TASK BRIEF:
Find each line in the records below that contains the word "agent", and copy it out.

Extracted data entries:
....................

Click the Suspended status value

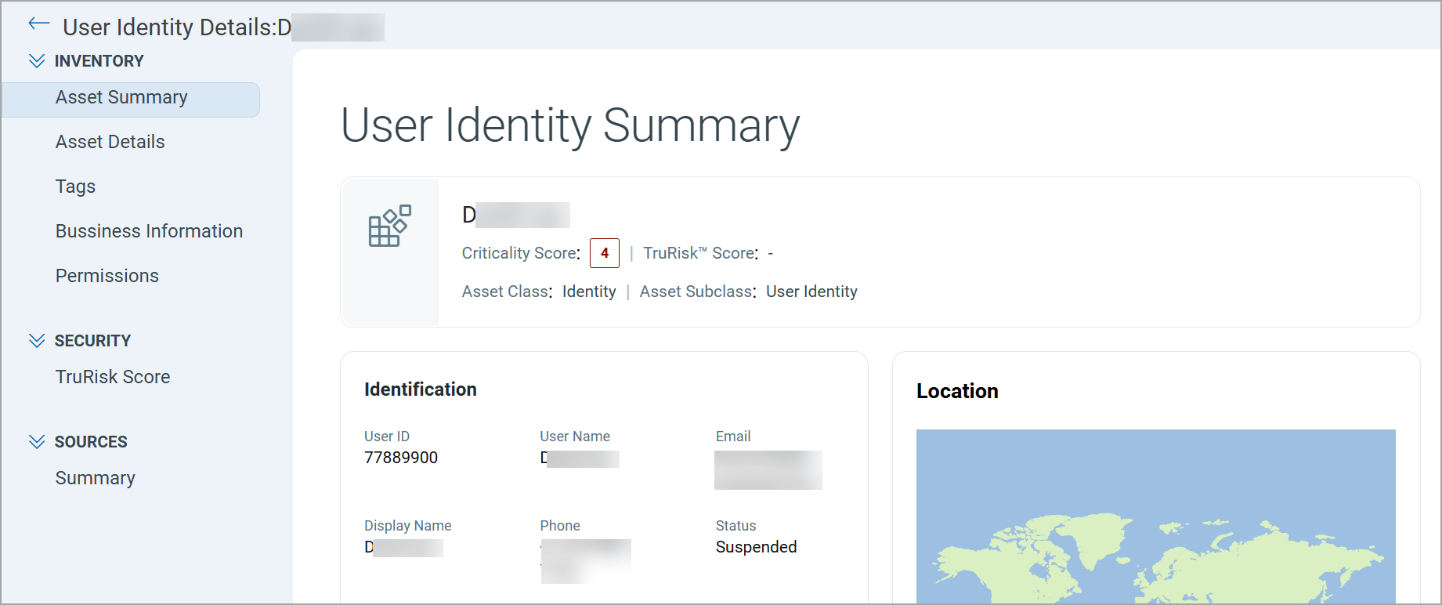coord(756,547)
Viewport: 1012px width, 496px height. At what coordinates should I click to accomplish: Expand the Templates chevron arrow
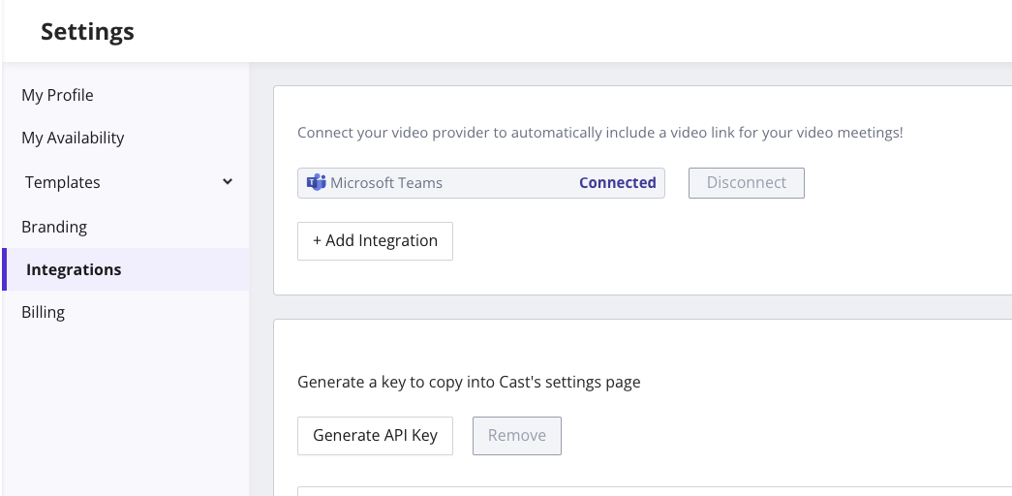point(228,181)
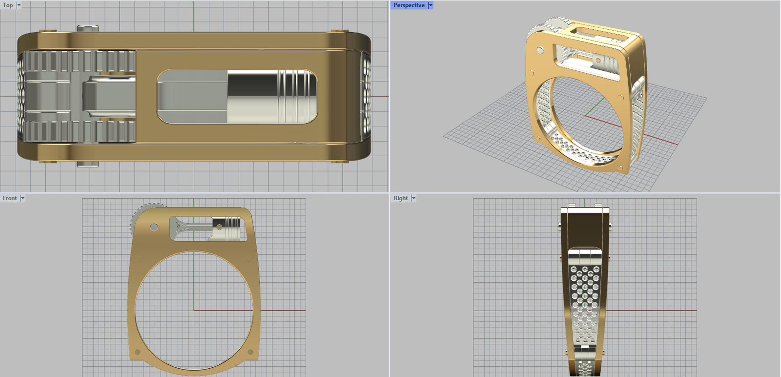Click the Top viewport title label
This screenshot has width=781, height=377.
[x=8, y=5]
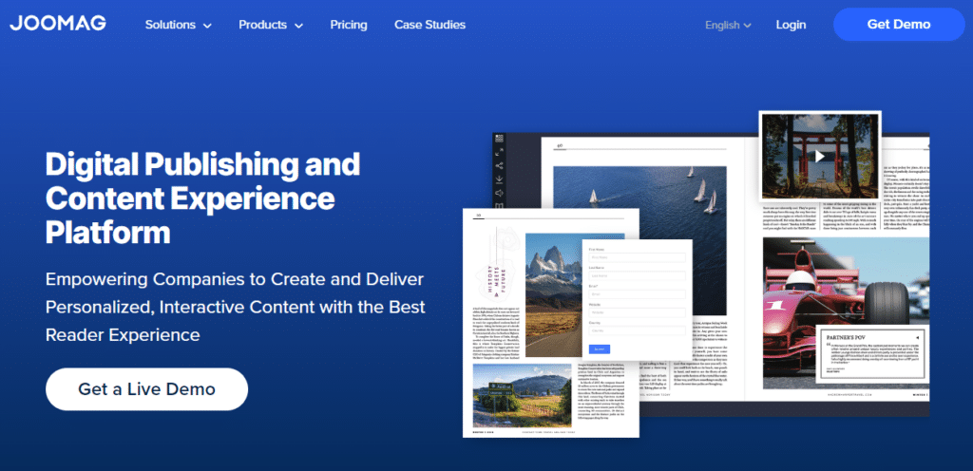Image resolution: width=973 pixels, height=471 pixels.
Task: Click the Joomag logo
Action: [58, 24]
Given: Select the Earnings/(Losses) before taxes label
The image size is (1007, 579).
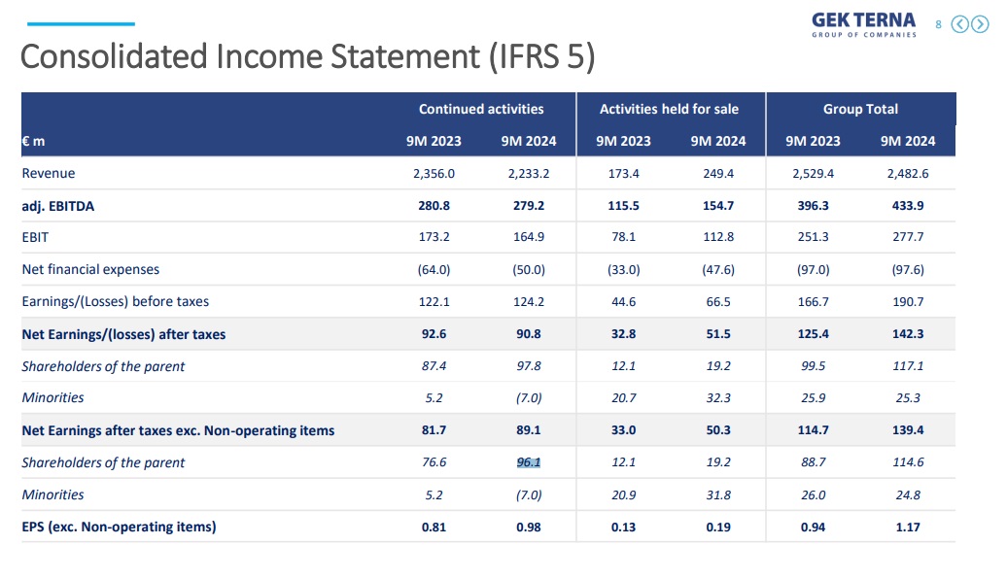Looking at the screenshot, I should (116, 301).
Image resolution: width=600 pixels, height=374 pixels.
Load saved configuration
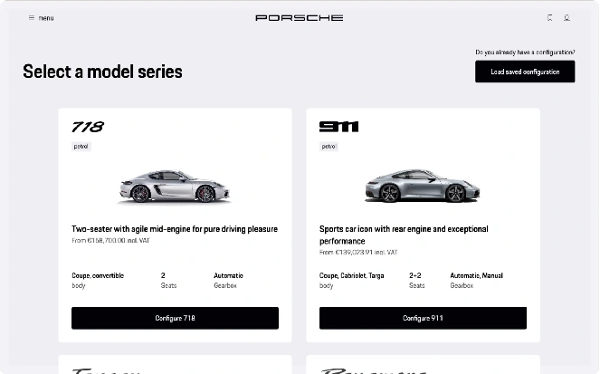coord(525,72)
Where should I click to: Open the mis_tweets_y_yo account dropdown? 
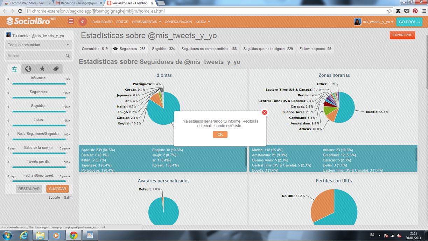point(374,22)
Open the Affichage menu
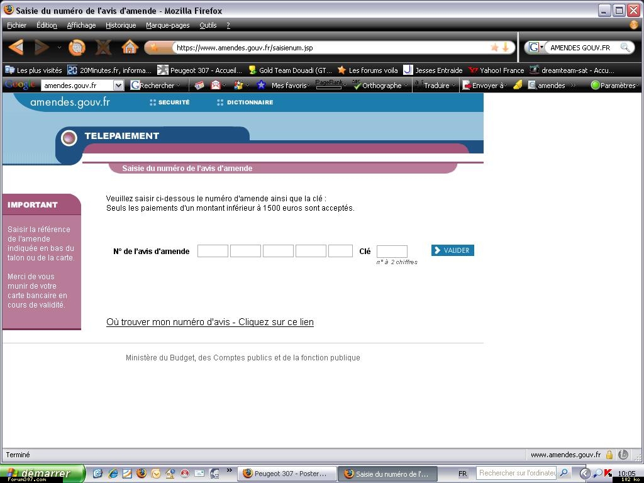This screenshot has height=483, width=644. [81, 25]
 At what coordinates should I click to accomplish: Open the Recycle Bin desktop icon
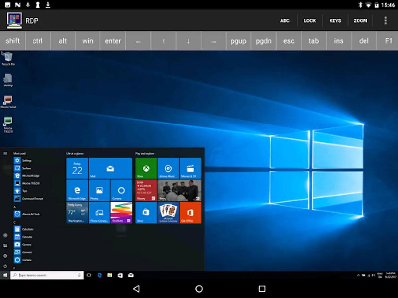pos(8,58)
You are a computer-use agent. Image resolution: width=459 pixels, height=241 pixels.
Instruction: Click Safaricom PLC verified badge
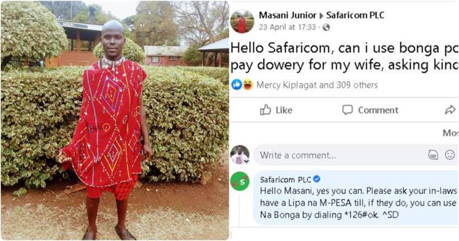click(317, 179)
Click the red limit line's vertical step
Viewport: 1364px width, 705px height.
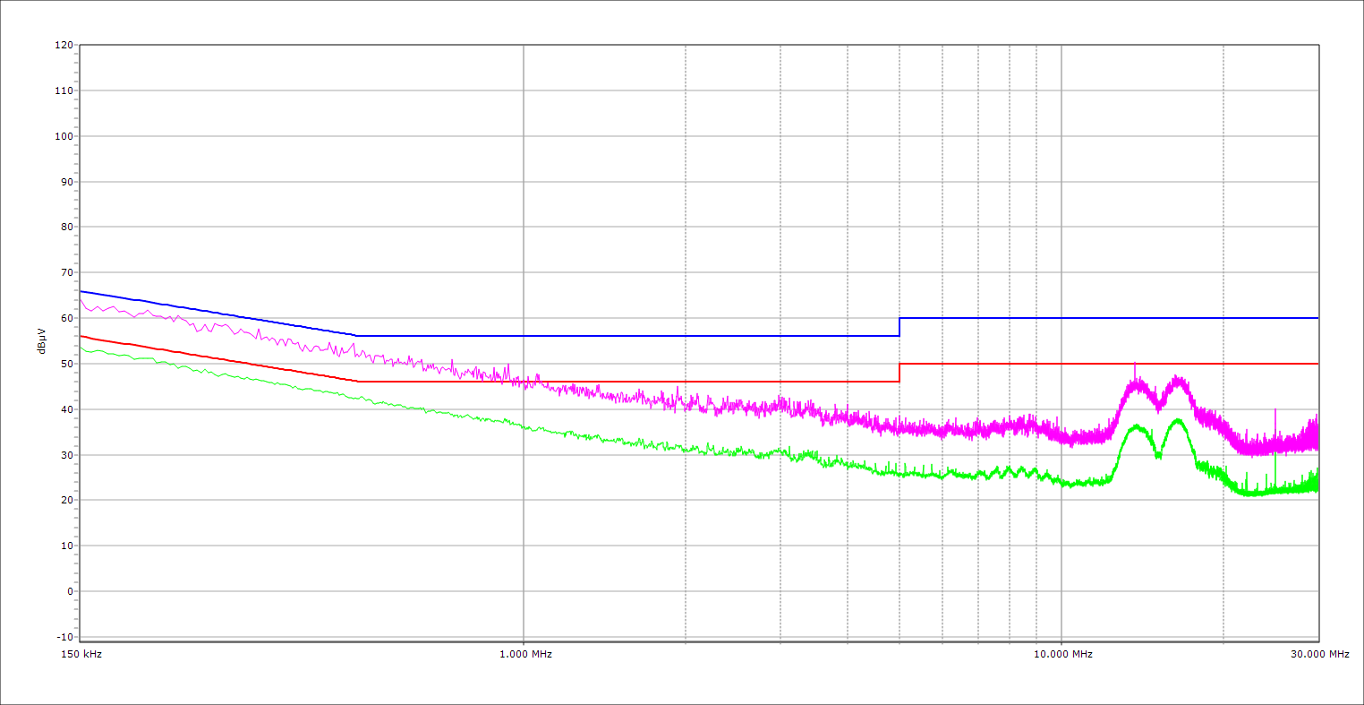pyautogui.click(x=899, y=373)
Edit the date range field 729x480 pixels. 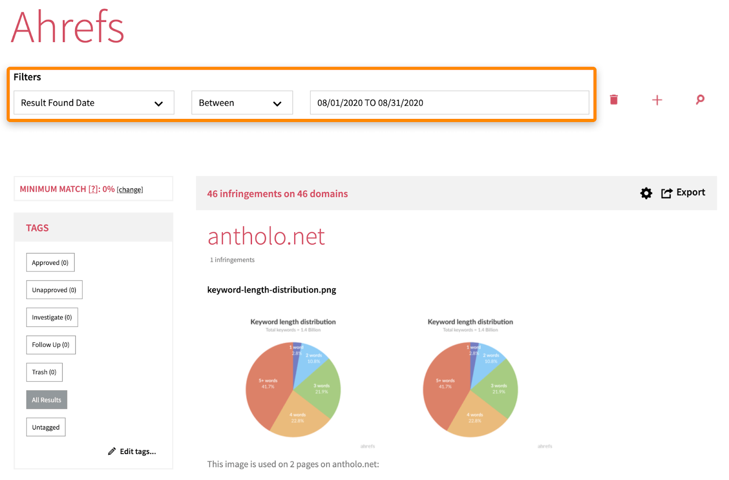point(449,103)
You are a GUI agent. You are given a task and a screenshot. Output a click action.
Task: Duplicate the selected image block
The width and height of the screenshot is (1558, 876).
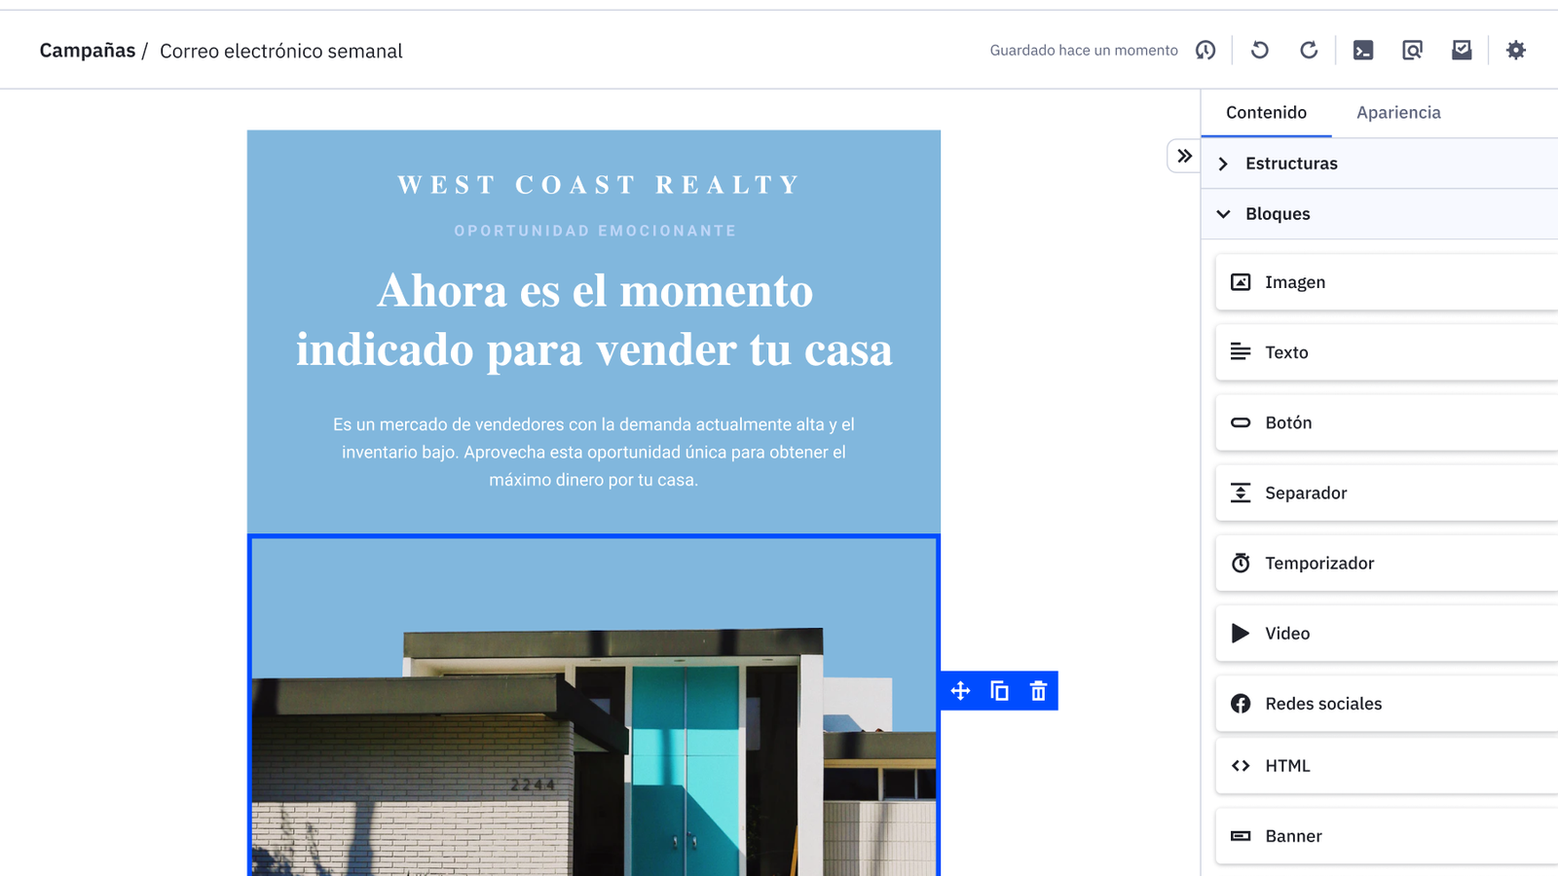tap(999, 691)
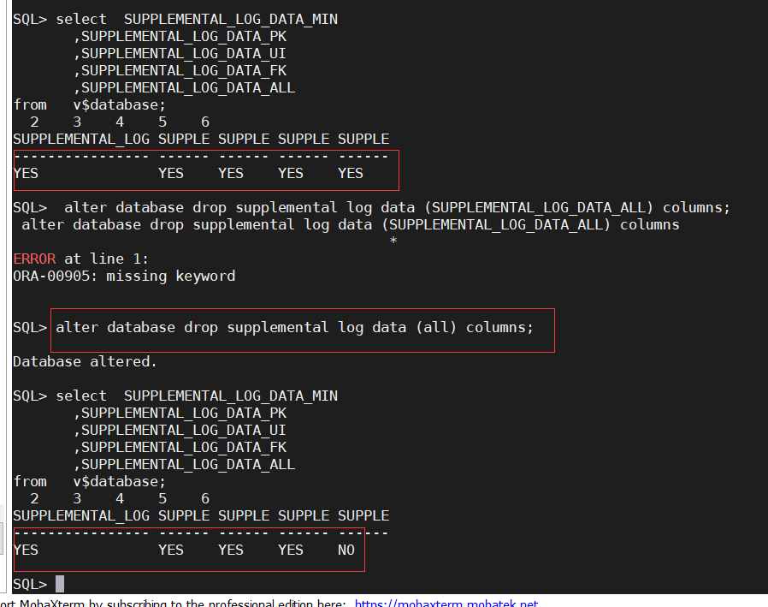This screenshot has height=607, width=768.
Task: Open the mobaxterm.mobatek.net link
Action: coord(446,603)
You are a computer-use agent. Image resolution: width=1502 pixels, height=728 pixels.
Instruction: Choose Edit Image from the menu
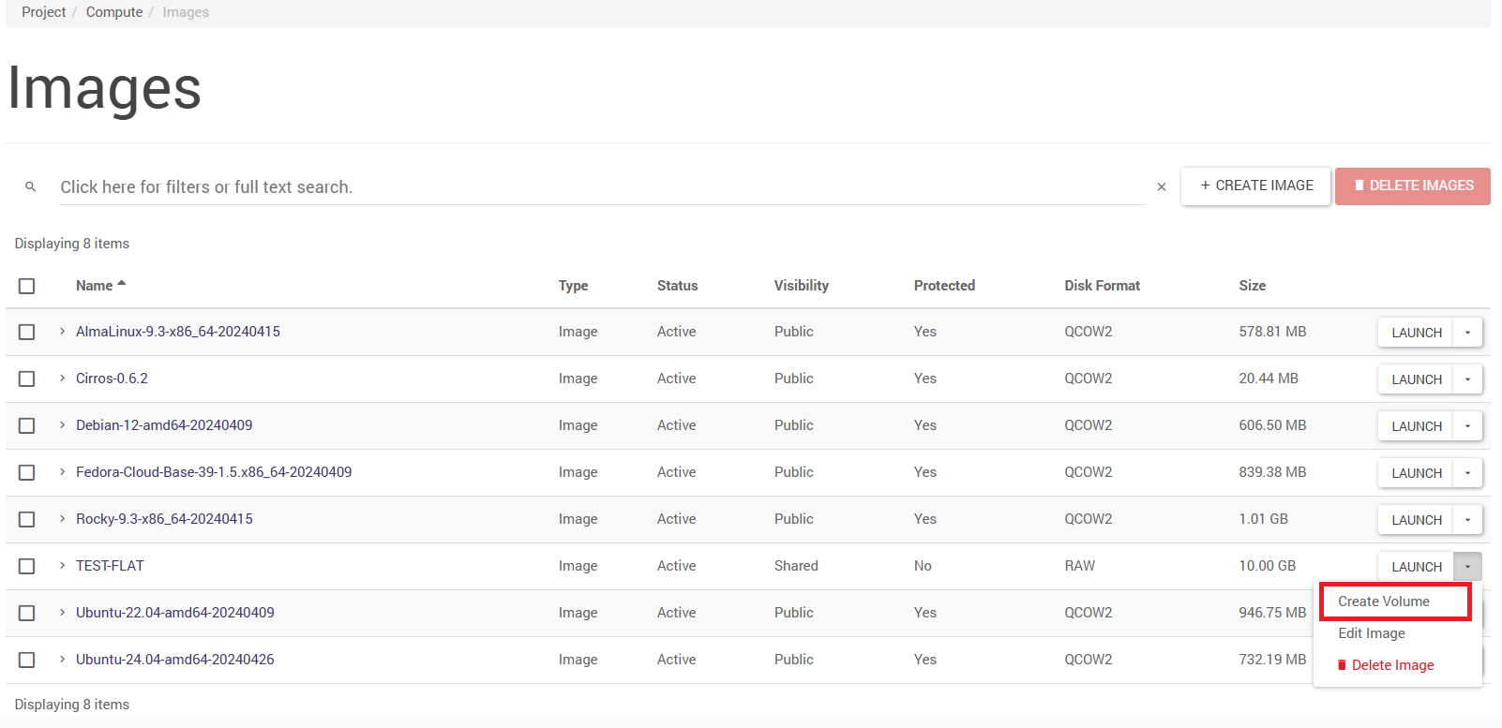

....................

RESULT:
You are a computer-use agent. Image resolution: width=459 pixels, height=241 pixels.
You are a GUI agent. You are given a task and a screenshot. Output a click action.
You are a computer-use agent. Image resolution: width=1502 pixels, height=728 pixels.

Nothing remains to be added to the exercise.